Марина, Марина… Если бы ты хоть немного любила меня… Мы слишком хорошо понимаем друг друга. Ты вернулась опустошенная, раздавленная житейской неудачей. Вернулась к прошлому. Ведь прошлое, каким бы оно ни было на самом деле, всегда представляется в золотистом отблеске. И пришла не ко мне, а под старое крыло доброй, глупой Анны Тимофеевны, которая когда-то была твоей нянькой. Как будто эта женщина в силах оградить тебя, взрослую, умную, от всех невзгод. А разве пожилым людям их матери не кажутся самыми добрыми и мудрыми?.. Я знал семидесятилетнюю заслуженную учительницу, приходившую всякий раз за советом к своей дряхлой матери, простой крестьянке.
Да, да, возле Анны Тимофеевны ты в полной безопасности, Марина.
О черт! Мы чуть не сталкиваемся лбами с Бочаровым. Он смущен, растерян.
— Не спится, — говорит Бочаров, словно извиняясь. Закуриваем, расходимся. А почему, собственно, ему не спится?..
Падающие звезды все чертят огненные параболы. Над забором поднимаются темные бетонные кубы реакторов. В свете звезд они напоминают опустевшие древние храмы.
Ко мне возвращается философское настроение. Глухой сумрак ночи рождает в мозгу чудовищные образы.
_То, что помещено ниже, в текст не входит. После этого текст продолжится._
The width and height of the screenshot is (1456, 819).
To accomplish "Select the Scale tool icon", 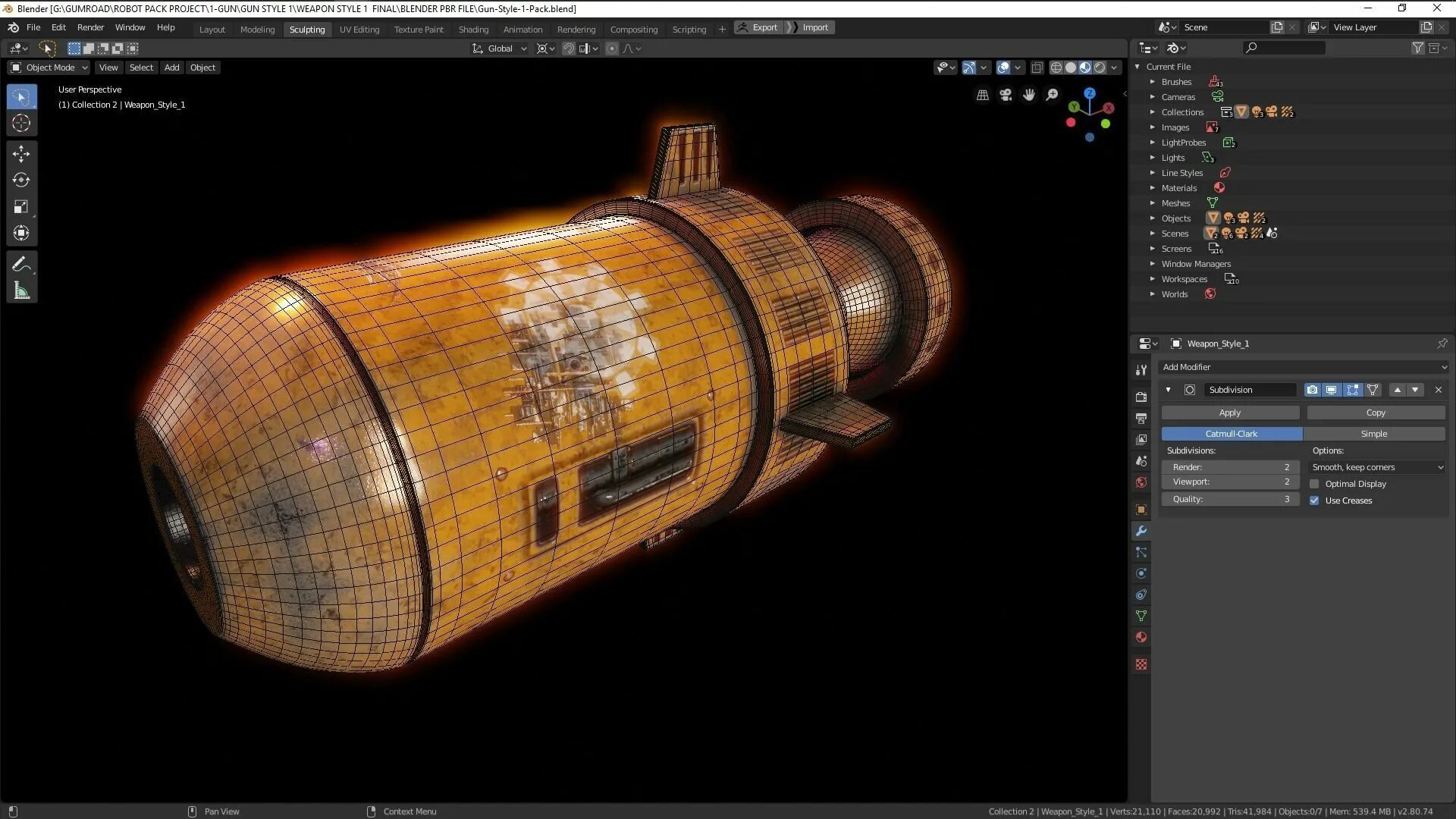I will click(x=21, y=207).
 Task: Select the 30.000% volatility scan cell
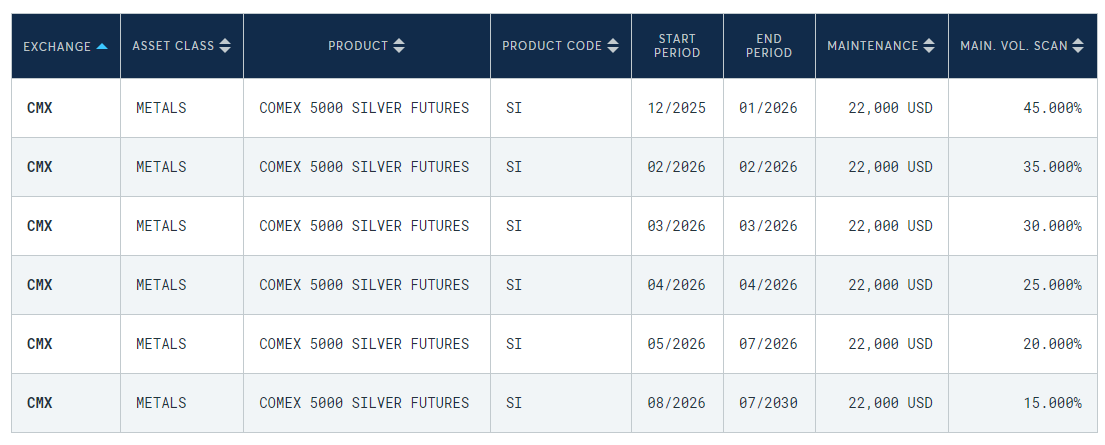(x=1051, y=226)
Начинаю размышлять о смысле всего. И самое трудное — любовь, любовь…
Я, кажется, схожу с ума. Ах, Марина, Марина… Не все ли равно, какую турбину вращает человечество?
— Мы диффундируем! — произношу я вслух. Бедная голова. Она готова расколоться. Падают звезды, падают листья. А там, за темным окном, Марина…
— А я построил новую модель вселенной, — говорит Бочаров. Оказывается, мы и не расходились в разные стороны. Он все время шагал рядом. Или же мы встретились, сделав по большому кругу. Какое это имеет значение?